TEXT UNDER STUDY >>
/---
Not every ligand that binds to a receptor also activates that receptor. The following classes of ligands exist:

- (Full) agonists are able to activate the receptor and result in a strong biological response. The natural endogenous ligand with the greatest efficacy for a given receptor is by definition a full agonist (100% efficacy).
- Partial agonists do not activate receptors with maximal efficacy, even with maximal binding, causing partial responses compared to those of full agonists (efficacy between 0 and 100%).
- Antagonists bind to receptors but do not activate them. This results in a receptor blockade, inhibiting the binding of agonists and inverse agonists. Receptor antagonists can be competitive (or reversible), and compete with the agonist for the receptor, or they can be irreversible antagonists that form covalent bonds (or extremely high affinity non-covalent bonds) with the receptor and completely block it. The proton pump inhibitor omeprazole is an example of an irreversible antagonist. The effects of irreversible antagonism can only be reversed by synthesis of new receptors.
- Inverse agonists reduce the activity of receptors by inhibiting their constitutive activity (negative efficacy).
- Allosteric modulators: They do not bind to the agonist-binding site of the receptor but instead on specific allosteric binding sites, through which they modify the effect of the agonist. For example, benzodiazepines (BZDs) bind to the BZD site on the GABA_{A} receptor and potentiate the effect of endogenous GABA.

Note that the idea of receptor agonism and antagonism only refers to the interaction between receptors and ligands and not to their biological effects.

=== Constitutive activity ===
A receptor which is capable of producing a biological response in the absence of a bound ligand is said to display "constitutive activity". The constitutive activity of a receptor may be blocked by an inverse agonist. The anti-obesity drugs rimonabant and taranabant are inverse agonists at the cannabinoid CB1 receptor and though they produced significant weight loss, both were withdrawn owing to a high incidence of depression and anxiety, which are believed to relate to the inhibition of the constitutive activity of the cannabinoid receptor.

The GABA_{A} receptor has constitutive activity and conducts some basal current in the absence of an agonist. This allows beta carboline to act as an inverse agonist and reduce the current below basal levels.

Mutations in receptors that result in increased constitutive activity underlie some inherited diseases, such as precocious puberty (due to mutations in luteinizing hormone receptors) and hyperthyroidism (due to mutations in thyroid-stimulating hormone receptors).
\---
TASKS AND EXERCISES >>
(A) Copy the passage on receptor ligands word for word, beginning at the words "- Allosteric modulators: They" and stopping after "their biological effects.".
(B) List every class of ligand that the passage on receptor ligands sets out in its bulleted list.
(C) Using the passage on receptor ligands, say yes or no for whether each statement agrees with it, and quote the words that decide it.
(i) Partial agonists activate receptors with maximal efficacy once binding is maximal.
(ii) The effects of irreversible antagonism can be reversed only by the synthesis of new receptors.
(iii) Rimonabant and taranabant were withdrawn because they failed to produce weight loss.

MATERIAL SUPPLIED >>
/---
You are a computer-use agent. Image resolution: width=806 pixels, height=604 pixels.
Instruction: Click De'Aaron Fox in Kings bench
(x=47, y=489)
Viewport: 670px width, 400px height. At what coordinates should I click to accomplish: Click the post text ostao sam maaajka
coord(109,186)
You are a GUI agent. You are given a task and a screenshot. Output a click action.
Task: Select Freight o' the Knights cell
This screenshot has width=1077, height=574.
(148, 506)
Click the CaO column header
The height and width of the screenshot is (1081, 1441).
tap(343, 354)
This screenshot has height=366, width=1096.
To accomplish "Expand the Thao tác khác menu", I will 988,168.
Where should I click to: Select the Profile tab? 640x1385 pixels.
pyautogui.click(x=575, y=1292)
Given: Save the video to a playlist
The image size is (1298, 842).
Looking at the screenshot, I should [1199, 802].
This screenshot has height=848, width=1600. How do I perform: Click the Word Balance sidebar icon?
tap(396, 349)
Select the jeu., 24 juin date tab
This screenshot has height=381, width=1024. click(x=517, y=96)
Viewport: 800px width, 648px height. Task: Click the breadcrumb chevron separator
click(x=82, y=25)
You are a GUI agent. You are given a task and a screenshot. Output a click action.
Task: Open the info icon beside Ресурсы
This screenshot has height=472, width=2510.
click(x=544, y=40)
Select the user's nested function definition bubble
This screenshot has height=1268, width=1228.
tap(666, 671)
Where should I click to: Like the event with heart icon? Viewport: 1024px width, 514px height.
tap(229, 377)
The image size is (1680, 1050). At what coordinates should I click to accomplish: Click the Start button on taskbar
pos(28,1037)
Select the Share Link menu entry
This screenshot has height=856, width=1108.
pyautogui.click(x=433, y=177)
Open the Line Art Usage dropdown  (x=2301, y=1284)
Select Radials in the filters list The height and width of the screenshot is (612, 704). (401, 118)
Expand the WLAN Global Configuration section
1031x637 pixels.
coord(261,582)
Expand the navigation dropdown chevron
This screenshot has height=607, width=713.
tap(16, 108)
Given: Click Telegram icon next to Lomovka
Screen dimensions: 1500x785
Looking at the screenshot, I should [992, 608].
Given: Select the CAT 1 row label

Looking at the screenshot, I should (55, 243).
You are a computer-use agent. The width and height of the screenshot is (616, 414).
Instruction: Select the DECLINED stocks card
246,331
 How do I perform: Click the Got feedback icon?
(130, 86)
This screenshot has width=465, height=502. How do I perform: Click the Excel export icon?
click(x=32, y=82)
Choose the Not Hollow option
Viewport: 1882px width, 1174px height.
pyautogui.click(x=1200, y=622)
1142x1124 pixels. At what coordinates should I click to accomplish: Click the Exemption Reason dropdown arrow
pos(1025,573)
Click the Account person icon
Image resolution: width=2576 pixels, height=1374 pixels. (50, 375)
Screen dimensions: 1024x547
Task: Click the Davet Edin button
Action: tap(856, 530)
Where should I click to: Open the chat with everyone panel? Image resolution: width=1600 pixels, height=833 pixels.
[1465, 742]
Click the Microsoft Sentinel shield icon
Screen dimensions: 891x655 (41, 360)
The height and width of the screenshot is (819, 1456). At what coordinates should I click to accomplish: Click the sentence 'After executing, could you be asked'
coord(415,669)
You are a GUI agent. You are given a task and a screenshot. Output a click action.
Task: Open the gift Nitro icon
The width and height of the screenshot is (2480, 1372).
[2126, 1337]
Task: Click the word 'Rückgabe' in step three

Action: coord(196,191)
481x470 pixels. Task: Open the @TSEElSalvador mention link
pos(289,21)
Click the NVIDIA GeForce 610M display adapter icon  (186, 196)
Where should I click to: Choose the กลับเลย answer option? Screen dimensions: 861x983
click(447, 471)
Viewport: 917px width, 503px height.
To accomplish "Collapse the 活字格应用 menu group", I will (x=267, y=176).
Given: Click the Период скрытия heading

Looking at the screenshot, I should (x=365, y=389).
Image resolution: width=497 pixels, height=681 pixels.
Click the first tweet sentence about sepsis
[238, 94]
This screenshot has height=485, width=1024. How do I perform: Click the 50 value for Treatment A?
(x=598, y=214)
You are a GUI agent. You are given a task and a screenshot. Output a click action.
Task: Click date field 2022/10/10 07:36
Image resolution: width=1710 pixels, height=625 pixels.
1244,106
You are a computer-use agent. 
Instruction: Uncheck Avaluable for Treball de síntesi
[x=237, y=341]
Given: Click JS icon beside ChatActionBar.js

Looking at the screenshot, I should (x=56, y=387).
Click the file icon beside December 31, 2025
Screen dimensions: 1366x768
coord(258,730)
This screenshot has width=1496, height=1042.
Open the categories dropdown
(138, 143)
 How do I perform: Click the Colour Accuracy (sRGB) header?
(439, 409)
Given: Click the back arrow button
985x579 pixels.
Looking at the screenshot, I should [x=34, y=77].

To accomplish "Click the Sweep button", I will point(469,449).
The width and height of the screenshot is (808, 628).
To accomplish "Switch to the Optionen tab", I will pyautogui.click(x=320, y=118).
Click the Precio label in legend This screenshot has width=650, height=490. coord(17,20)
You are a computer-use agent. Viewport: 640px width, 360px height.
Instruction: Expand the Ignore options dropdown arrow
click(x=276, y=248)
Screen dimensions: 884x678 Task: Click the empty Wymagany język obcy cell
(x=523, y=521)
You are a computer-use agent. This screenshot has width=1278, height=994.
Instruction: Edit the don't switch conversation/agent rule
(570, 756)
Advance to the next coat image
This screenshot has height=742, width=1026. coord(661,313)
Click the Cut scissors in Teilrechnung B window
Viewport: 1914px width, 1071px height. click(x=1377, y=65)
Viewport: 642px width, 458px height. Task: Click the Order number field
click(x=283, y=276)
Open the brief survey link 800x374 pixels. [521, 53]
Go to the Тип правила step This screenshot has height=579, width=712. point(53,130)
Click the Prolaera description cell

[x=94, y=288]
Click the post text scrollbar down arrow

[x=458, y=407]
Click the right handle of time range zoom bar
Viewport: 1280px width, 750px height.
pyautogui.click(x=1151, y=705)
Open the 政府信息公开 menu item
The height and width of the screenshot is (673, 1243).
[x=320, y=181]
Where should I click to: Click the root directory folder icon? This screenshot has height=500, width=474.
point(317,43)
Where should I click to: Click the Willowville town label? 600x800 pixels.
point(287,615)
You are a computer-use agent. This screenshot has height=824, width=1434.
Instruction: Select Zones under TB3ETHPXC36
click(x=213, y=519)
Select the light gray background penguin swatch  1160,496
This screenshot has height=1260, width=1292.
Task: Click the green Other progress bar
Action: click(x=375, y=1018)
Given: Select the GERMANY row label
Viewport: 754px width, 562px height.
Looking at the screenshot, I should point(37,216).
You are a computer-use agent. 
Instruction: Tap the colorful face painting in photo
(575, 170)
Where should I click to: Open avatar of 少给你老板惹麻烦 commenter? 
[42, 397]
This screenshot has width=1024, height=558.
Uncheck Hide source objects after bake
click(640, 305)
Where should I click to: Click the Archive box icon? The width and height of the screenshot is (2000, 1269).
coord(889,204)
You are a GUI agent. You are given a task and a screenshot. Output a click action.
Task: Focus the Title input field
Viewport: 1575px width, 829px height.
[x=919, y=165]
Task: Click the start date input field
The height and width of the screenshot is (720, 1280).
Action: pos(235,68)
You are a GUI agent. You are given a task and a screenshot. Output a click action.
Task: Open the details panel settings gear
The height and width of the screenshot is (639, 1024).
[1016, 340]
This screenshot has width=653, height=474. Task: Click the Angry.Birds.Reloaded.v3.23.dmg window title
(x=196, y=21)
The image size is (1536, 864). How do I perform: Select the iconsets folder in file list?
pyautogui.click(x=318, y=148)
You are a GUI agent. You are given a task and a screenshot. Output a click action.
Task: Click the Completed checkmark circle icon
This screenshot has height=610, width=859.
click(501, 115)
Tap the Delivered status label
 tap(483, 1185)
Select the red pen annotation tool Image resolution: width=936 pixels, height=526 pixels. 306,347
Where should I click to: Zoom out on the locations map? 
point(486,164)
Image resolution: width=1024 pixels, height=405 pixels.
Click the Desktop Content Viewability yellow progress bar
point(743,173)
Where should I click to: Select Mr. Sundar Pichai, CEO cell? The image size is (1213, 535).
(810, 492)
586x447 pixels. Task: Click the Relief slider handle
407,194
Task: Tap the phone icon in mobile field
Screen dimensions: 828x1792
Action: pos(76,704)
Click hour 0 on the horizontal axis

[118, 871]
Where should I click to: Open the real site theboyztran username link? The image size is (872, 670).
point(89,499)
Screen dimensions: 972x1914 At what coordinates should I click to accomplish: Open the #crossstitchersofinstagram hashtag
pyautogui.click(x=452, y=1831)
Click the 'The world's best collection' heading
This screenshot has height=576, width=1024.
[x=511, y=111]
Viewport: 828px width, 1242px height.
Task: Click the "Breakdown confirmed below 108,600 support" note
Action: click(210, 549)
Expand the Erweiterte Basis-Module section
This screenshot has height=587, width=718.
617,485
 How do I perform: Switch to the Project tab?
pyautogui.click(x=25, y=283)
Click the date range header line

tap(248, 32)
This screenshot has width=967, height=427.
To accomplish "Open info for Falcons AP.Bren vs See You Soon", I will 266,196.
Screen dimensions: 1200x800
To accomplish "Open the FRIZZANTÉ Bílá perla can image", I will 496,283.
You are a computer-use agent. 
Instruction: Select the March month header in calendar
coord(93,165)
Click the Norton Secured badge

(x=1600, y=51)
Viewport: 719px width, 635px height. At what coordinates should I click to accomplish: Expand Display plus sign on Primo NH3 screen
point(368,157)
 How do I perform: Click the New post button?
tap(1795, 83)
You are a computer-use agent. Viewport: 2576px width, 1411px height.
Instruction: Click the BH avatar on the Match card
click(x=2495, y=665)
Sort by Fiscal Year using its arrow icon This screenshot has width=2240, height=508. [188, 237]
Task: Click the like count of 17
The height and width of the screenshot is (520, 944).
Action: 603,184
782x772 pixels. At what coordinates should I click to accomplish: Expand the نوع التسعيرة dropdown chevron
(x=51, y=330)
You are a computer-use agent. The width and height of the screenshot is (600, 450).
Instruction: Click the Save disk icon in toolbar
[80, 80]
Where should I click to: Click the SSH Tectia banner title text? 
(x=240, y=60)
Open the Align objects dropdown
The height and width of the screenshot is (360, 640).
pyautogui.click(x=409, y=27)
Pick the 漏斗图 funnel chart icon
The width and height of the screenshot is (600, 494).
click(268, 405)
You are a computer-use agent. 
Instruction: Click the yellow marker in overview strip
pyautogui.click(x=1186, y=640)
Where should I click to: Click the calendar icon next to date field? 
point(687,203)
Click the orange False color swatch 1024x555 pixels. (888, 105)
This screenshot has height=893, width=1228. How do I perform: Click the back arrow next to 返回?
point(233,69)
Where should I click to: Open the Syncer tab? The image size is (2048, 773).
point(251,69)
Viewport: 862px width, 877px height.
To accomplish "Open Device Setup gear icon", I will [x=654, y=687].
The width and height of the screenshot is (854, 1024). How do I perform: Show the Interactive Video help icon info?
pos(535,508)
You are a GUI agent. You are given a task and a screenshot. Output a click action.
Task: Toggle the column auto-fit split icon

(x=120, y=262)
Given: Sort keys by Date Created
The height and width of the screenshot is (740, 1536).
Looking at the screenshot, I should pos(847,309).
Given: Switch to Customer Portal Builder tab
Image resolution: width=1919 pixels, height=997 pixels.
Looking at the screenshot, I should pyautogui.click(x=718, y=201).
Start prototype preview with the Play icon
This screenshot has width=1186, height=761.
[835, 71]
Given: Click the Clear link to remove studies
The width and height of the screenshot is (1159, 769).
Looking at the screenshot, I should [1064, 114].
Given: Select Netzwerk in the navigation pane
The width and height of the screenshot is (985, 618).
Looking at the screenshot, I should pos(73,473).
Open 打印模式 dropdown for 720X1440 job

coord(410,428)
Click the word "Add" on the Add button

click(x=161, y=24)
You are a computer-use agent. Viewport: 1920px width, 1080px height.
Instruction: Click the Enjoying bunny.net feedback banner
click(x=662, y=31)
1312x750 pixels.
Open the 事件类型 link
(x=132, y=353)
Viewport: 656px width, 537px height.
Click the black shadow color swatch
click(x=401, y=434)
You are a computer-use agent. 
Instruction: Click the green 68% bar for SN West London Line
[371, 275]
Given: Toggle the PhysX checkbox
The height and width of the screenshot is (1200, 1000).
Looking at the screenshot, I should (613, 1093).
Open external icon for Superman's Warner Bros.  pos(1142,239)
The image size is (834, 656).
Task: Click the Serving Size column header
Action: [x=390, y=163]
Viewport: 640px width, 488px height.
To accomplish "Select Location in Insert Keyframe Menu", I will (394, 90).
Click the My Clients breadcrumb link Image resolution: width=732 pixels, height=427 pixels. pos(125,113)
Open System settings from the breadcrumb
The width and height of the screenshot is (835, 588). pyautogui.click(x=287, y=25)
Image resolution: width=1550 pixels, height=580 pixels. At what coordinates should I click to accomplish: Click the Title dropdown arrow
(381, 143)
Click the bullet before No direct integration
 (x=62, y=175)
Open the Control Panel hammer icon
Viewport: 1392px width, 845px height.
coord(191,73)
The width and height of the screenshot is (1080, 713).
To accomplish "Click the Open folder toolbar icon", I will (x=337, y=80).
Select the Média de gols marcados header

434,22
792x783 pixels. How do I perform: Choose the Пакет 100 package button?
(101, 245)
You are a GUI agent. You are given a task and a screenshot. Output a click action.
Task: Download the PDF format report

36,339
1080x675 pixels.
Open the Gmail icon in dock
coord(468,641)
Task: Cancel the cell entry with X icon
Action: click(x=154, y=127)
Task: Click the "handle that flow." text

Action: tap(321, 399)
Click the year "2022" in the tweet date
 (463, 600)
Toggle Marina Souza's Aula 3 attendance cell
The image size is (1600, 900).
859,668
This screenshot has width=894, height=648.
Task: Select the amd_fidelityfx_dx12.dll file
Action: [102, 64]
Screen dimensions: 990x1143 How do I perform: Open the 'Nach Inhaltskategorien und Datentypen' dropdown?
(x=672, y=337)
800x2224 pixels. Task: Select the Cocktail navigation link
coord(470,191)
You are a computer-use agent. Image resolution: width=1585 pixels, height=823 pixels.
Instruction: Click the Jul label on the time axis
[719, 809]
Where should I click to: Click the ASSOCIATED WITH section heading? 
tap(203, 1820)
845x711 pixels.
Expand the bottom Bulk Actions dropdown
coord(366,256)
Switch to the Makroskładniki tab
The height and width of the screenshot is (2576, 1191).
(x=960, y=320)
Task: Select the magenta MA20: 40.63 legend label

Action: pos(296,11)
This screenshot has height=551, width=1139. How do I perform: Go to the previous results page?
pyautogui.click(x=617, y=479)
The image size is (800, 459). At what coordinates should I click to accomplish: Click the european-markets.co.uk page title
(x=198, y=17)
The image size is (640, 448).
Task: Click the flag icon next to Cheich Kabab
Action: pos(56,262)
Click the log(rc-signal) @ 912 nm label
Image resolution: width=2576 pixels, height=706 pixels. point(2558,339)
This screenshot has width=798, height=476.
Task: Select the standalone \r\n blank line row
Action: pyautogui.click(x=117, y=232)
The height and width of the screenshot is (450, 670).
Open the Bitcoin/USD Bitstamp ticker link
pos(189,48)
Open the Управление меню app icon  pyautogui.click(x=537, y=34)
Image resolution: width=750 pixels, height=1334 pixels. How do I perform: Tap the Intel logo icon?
\---
TASK ANSWERS >>
(A)
- Allosteric modulators: They do not bind to the agonist-binding site of the receptor but instead on specific allosteric binding sites, through which they modify the effect of the agonist. For example, benzodiazepines (BZDs) bind to the BZD site on the GABA_{A} receptor and potentiate the effect of endogenous GABA.

Note that the idea of receptor agonism and antagonism only refers to the interaction between receptors and ligands and not to their biological effects.

(B)
- Full agonists
- Partial agonists
- Antagonists
- Inverse agonists
- Allosteric modulators

(C)
(i) No: "Partial agonists do not activate receptors with maximal efficacy, even with maximal binding"
(ii) Yes: "The effects of irreversible antagonism can only be reversed by synthesis of new receptors."
(iii) No: "though they produced significant weight loss, both were withdrawn owing to a high incidence of depression and anxiety"